====== Recorded information
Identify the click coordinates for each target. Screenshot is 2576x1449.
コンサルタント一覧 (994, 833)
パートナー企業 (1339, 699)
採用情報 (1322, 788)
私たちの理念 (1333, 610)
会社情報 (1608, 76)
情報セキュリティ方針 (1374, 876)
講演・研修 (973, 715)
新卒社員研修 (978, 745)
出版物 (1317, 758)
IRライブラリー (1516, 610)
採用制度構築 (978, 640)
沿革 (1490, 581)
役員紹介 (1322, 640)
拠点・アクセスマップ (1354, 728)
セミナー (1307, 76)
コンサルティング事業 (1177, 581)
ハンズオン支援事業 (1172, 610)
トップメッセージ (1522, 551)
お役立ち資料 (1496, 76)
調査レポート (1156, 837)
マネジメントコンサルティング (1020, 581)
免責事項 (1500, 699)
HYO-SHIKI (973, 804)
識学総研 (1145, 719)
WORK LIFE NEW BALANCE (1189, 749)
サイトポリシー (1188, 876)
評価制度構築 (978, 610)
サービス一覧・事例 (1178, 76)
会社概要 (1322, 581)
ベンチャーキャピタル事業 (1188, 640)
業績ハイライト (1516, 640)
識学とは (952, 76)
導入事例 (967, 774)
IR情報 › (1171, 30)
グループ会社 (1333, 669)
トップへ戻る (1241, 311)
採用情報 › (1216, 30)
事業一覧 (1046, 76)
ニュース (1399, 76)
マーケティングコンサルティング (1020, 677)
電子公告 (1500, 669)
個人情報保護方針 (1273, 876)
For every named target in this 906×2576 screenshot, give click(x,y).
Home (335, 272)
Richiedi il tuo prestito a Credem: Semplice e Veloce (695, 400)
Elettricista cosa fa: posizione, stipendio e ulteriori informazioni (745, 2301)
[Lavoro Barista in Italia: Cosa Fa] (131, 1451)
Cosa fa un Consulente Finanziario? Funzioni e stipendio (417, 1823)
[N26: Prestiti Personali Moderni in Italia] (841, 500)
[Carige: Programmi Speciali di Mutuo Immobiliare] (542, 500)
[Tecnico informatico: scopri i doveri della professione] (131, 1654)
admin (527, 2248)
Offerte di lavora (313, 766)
============
• _About this task_
In the lines above, find the word "click" and copy each line that contains it.

• _Result of the exercise_
Identify the click coordinates for each target. Screenshot is 2576x1449.
For every named target in this 906×2576 screenshot, give click(x,y).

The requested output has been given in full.